A introdução está bem construída, o repertório da canção “Ai, que saudades da Amélia” está bem articulado com o Brasil contemporâneo, e os dois problemas (P1: mercantilização dos padrões de beleza; P2: adoecimento mental e físico) aparecem com clareza. Parabéns pela estrutura.
No parágrafo argumentativo, os quatro movimentos estão presentes: abertura, repertório legítimo com Clarice Lispector, relação com o Brasil e consequências. Ótimo! Porém, o fechamento “o problema não é só individual e passa a ser de saúde pública” ficou um pouco vago — faltou nomear quem mais sofre. Traga a parcela mais vulnerável explicitamente.
Sugestão de reescrita do fechamento: “…o que revela que o adoecimento ultrapassa a esfera individual, tornando-se um grave problema de saúde pública que afeta sobretudo as classes menos abastadas, com menor acesso a suporte psicológico.”

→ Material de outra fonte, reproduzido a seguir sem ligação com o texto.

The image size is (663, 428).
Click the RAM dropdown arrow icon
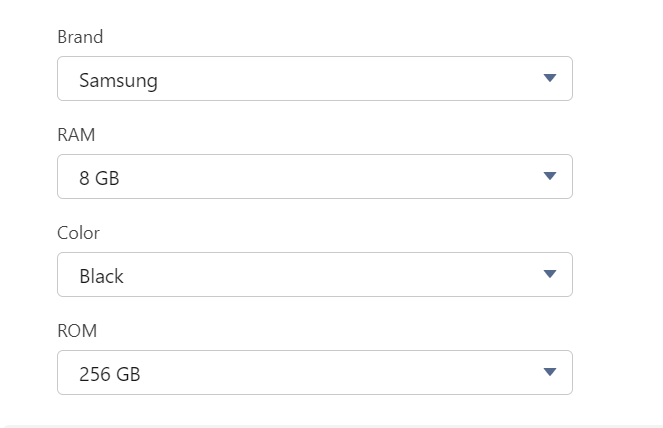(x=549, y=176)
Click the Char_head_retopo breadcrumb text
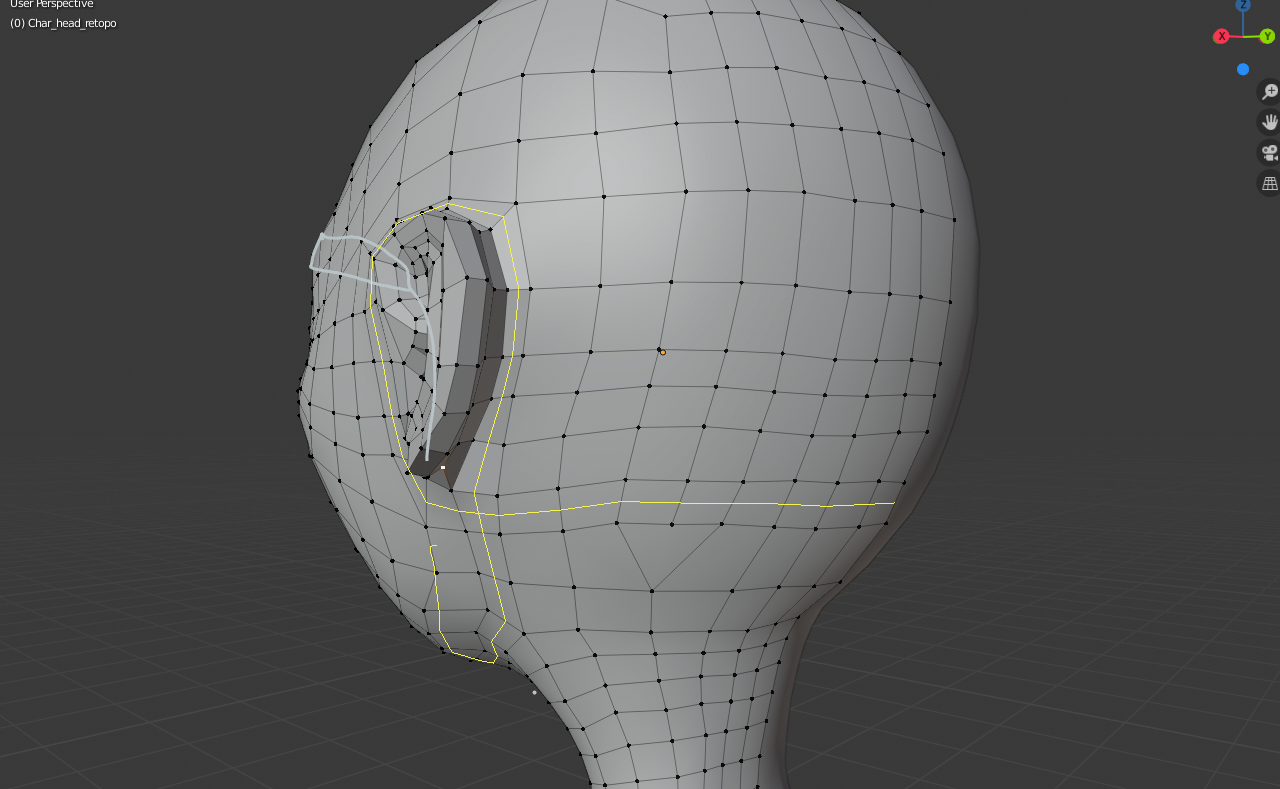Screen dimensions: 1280x789 click(63, 22)
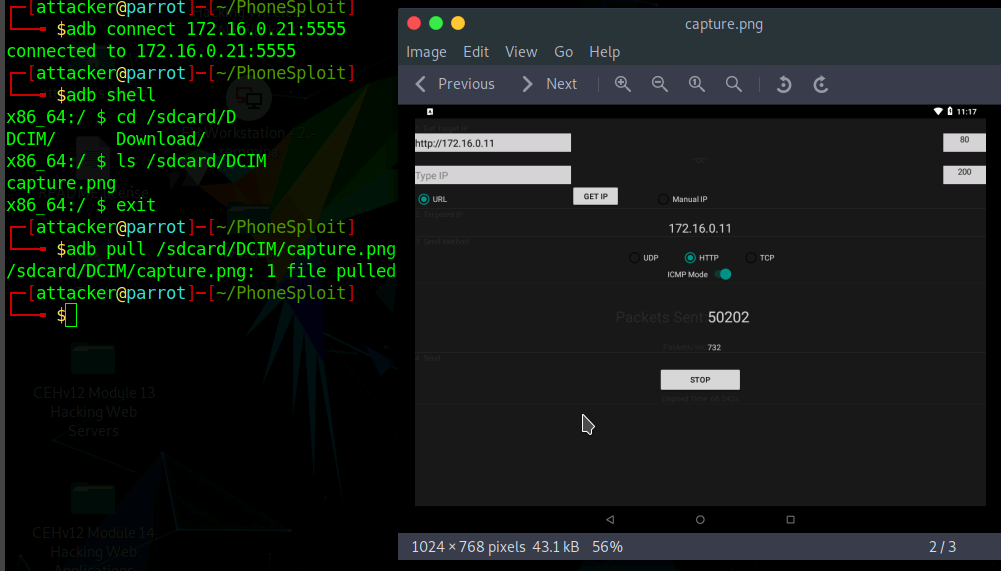1001x571 pixels.
Task: Go to the Previous image
Action: 455,84
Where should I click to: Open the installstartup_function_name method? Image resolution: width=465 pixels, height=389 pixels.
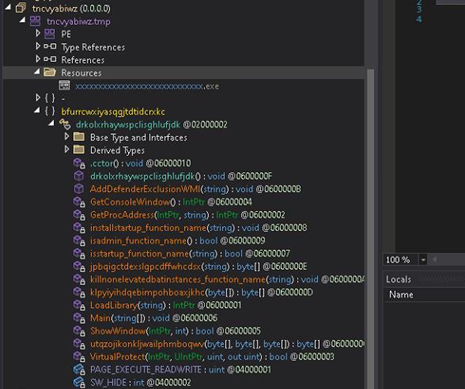click(199, 228)
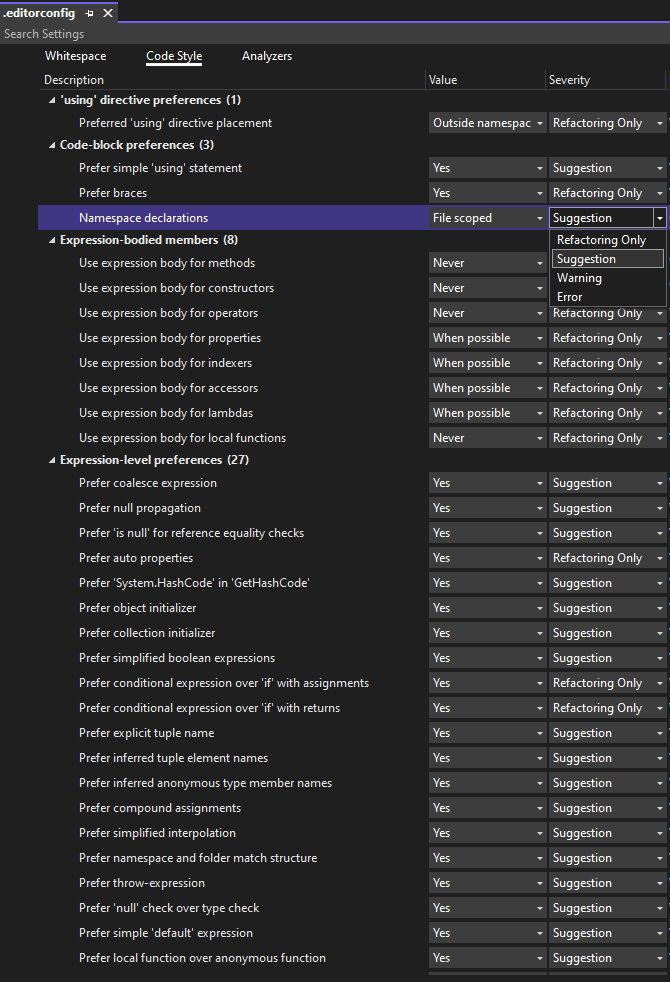The height and width of the screenshot is (982, 670).
Task: Close the .editorconfig tab
Action: pos(109,14)

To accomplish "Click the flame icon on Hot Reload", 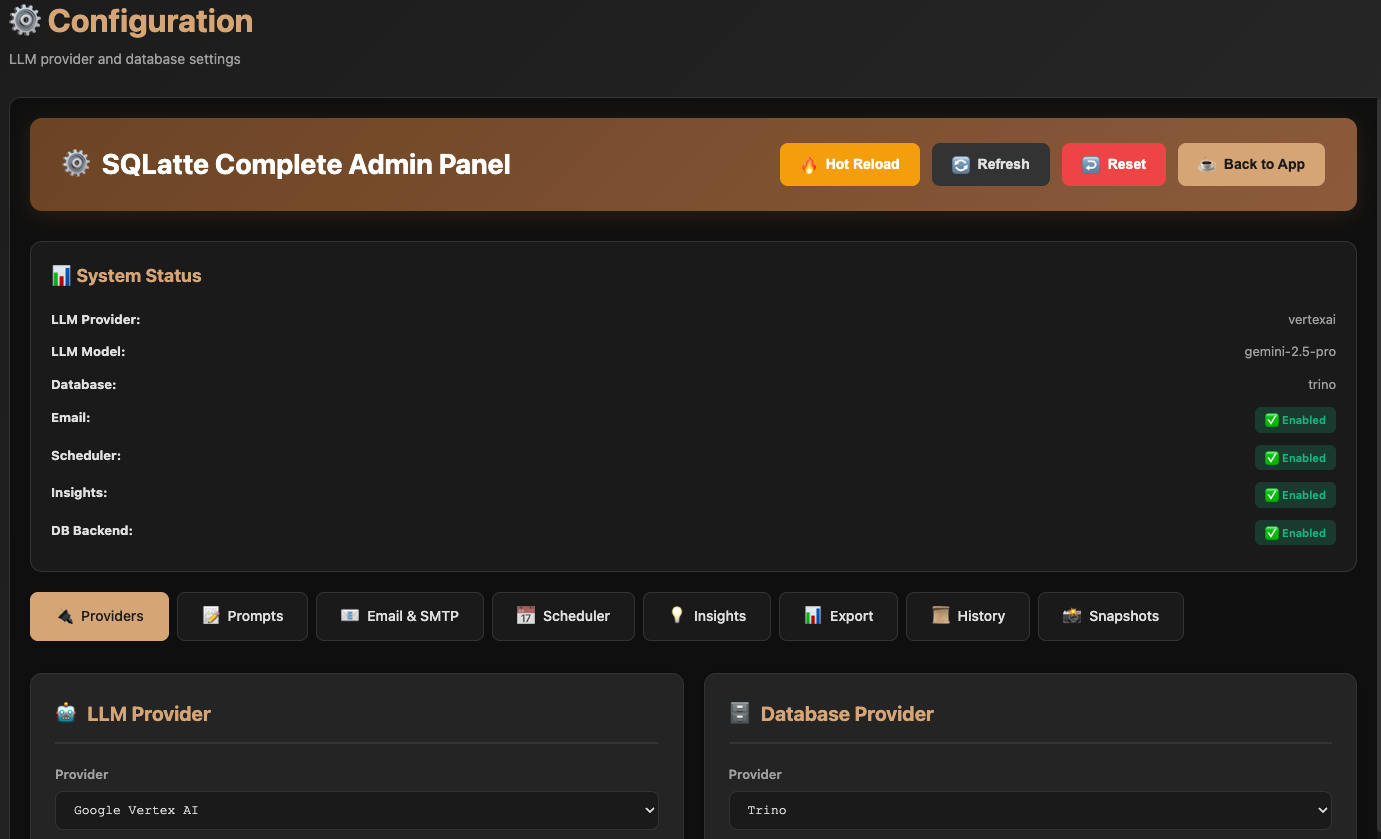I will pyautogui.click(x=812, y=164).
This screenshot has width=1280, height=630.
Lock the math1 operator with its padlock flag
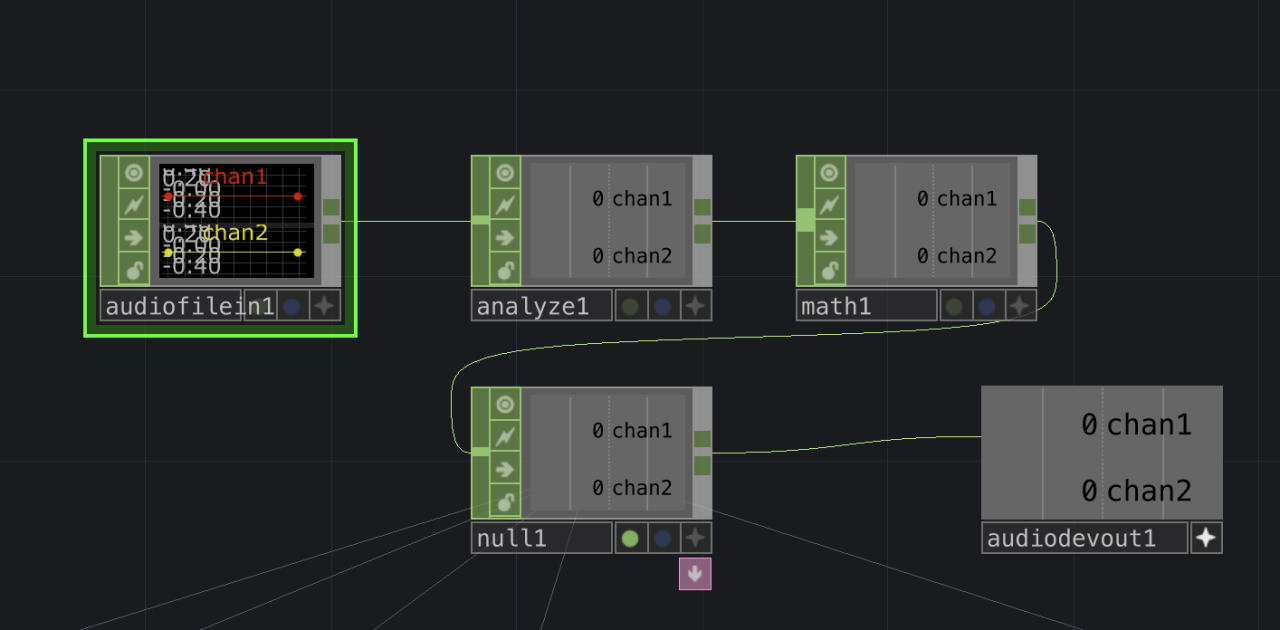830,269
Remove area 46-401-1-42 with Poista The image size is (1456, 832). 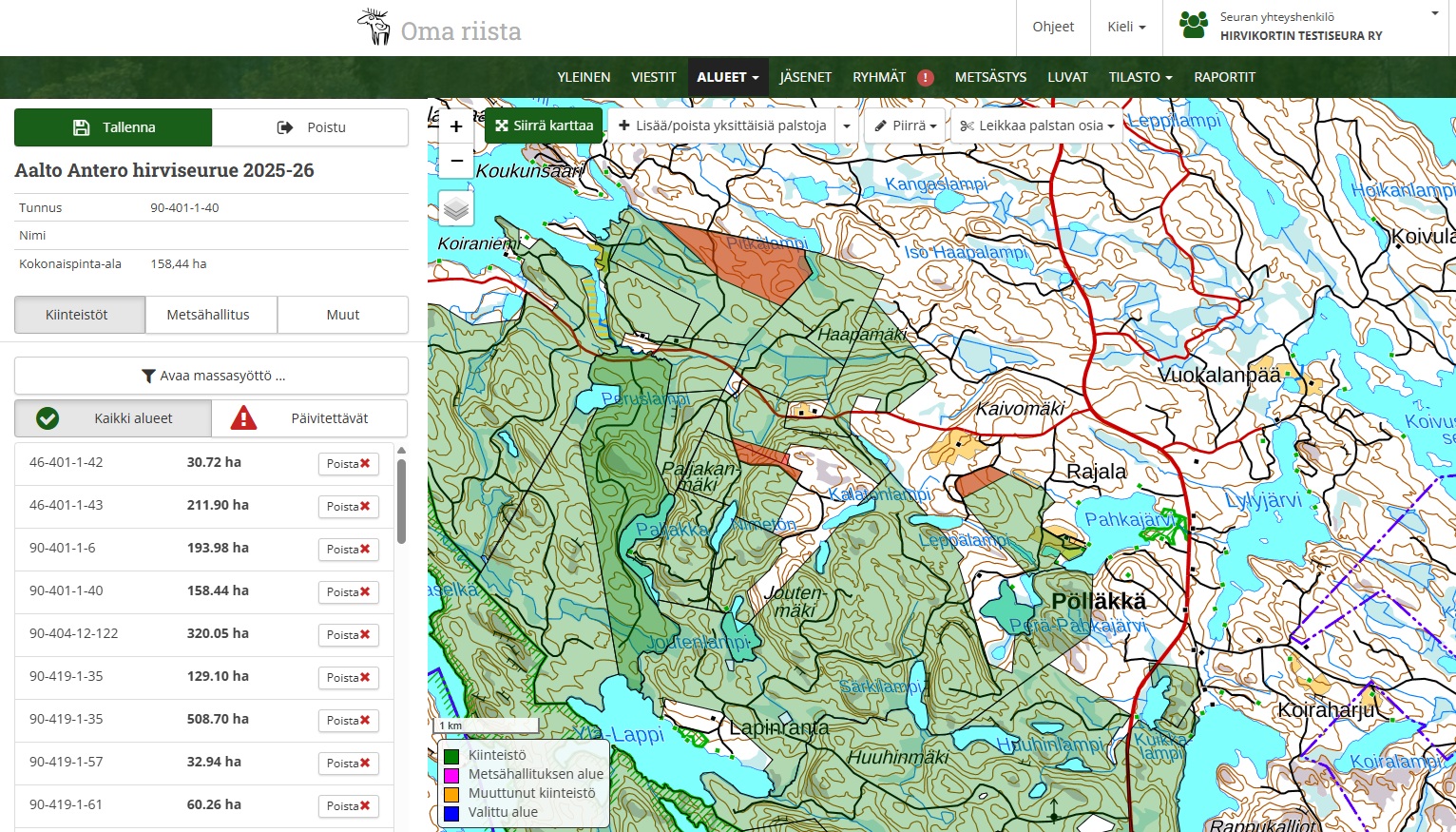[349, 464]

Na conclusão, os quatro elementos da proposta de intervenção estão presentes (agente, ação, meio e finalidade), mas o “meio” — “por meio de palestras” — é genérico (se puder, evite, me lembre de falar sobre isso na aula, pode ser?). Detalhe mais: palestras em escolas públicas? Campanhas nas redes? Isso eleva a nota na Competência 5.